## ИСХОДНЫЙ ОТРЫВОК
17 февраля 1888. Среда.

 
      Мне обидно, что у папа сидит всякий народ, а я, которой он больше всех нужен, не смею пойти к нему. Странные у нас отношения: часто я знаю, что он себя чувствует одиноким и был бы рад моей ласке, но какой-то глупый ложный стыд удерживает меня от того, чтобы пойти к нему. Вот сегодня у меня такой longing for him {тоска по нем (англ.).}, а знаю, что, если бы он сейчас вошел, я стала бы говорить о том, где была и что делала, и не показала бы ему ни уголка своей души.
      Еще что меня удерживает – это зависть к Маше. Я часто злюсь на нее и уверяю себя, что она "подлизывается", и поэтому я еще резче противоречу папа, чтобы доказать, что я из-за его одобрения не буду поддакивать. Коли я это пишу, то, значит, я сознаю, что я не права, но на деле как-то трудно выйти из этого тона.
      Все эти дни я устаю, как вол, и все из-за других, и не чувствую никакого удовлетворения в этом. Вчера делала с 12 до пяти несносные покупки для других, потом обедала у Шидловских для Маши Берс, которой в первый раз было жутко быть там одной, потом приехала домой, потом поехала к Оболенским, чтобы пристроить туда Машу Берс. Да еще прежде ездила за Машей сестрой к Капнист и, ложась вечером спать, мне так стало себя жалко за то, что, кроме чужих, даже никто не заметил, как я устала, и никто не поблагодарил меня. Изо всего, что я делаю, одно мне доставляет наслаждение – это мои ежедневные прогулки с детьми Оболенскими. И того я завтра лишусь.

## ЗАДАНИЯ
(a) Перепишите дословно фрагмент исходного отрывка, который начинается со слов "Еще что меня" и заканчивается словами "из этого тона.".
(b) В какие часы, по исходному отрывку, вчера делались покупки для других?
Для работы приведенные ниже позиции не понадобятся.

## ПРИВЕДЕННЫЕ ПОЗИЦИИ

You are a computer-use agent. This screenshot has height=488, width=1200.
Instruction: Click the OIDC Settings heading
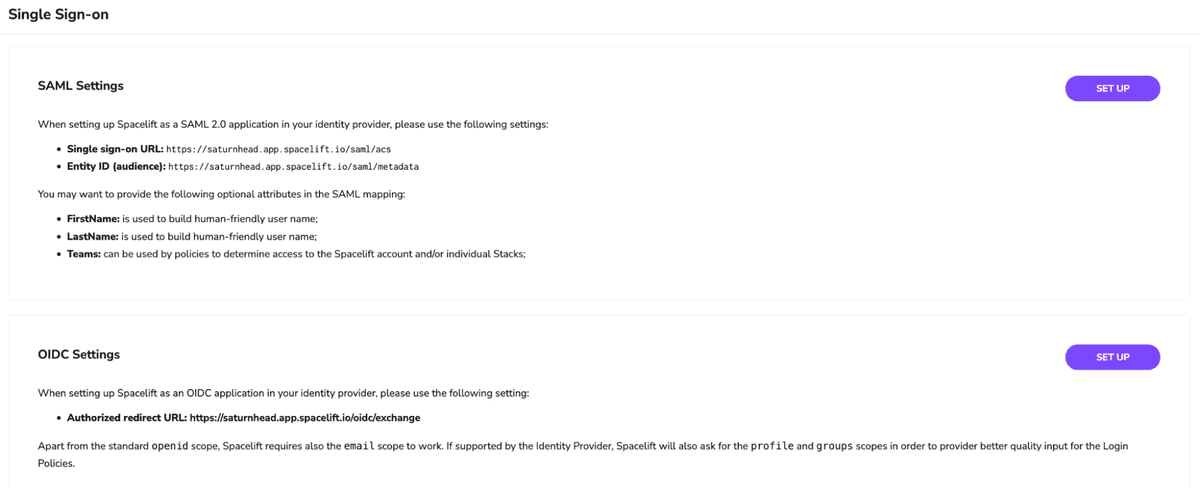coord(79,354)
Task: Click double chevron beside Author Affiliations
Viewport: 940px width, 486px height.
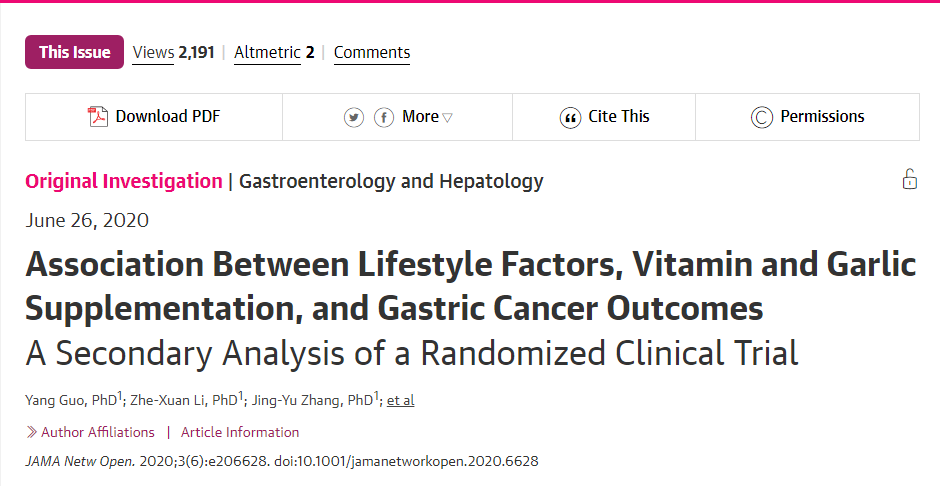Action: pos(31,432)
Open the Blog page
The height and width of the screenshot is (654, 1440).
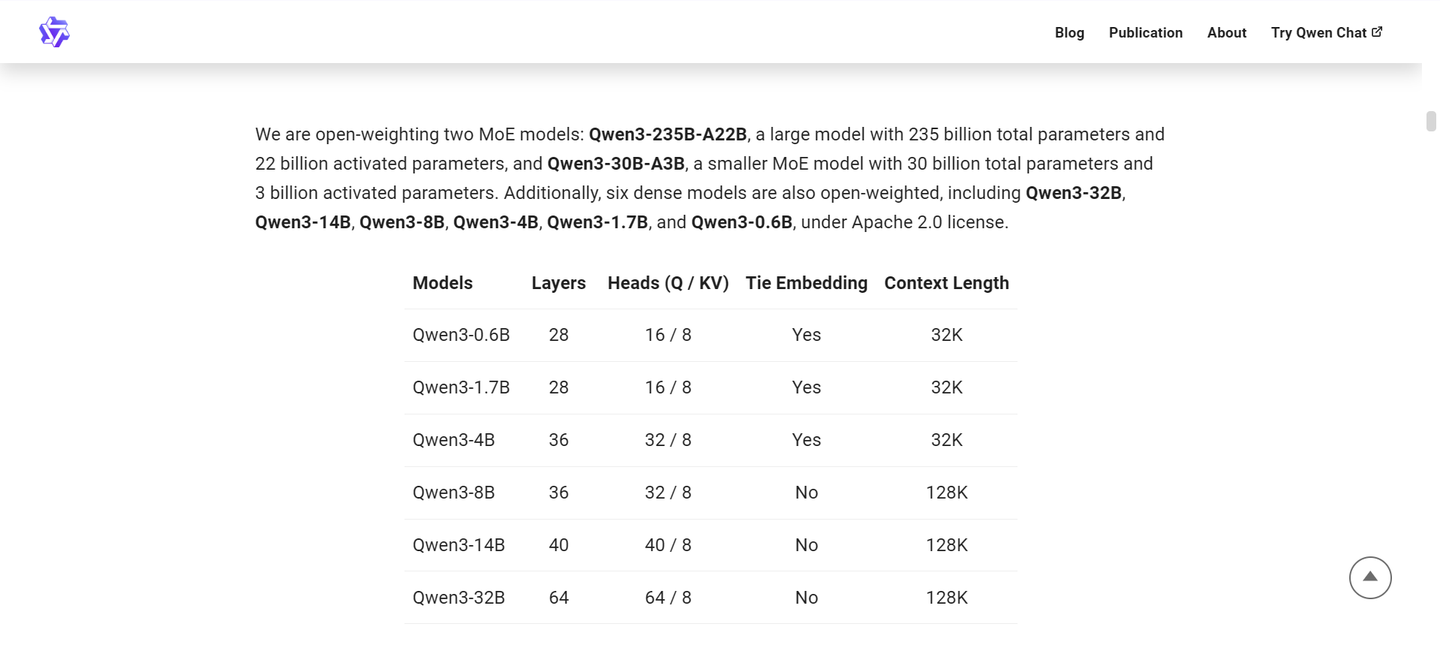1069,33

## ОТВЕТЫ К ЗАДАНИЯМ
(a)
Еще что меня удерживает – это зависть к Маше. Я часто злюсь на нее и уверяю себя, что она "подлизывается", и поэтому я еще резче противоречу папа, чтобы доказать, что я из-за его одобрения не буду поддакивать. Коли я это пишу, то, значит, я сознаю, что я не права, но на деле как-то трудно выйти из этого тона.

(b) С 12 до пяти.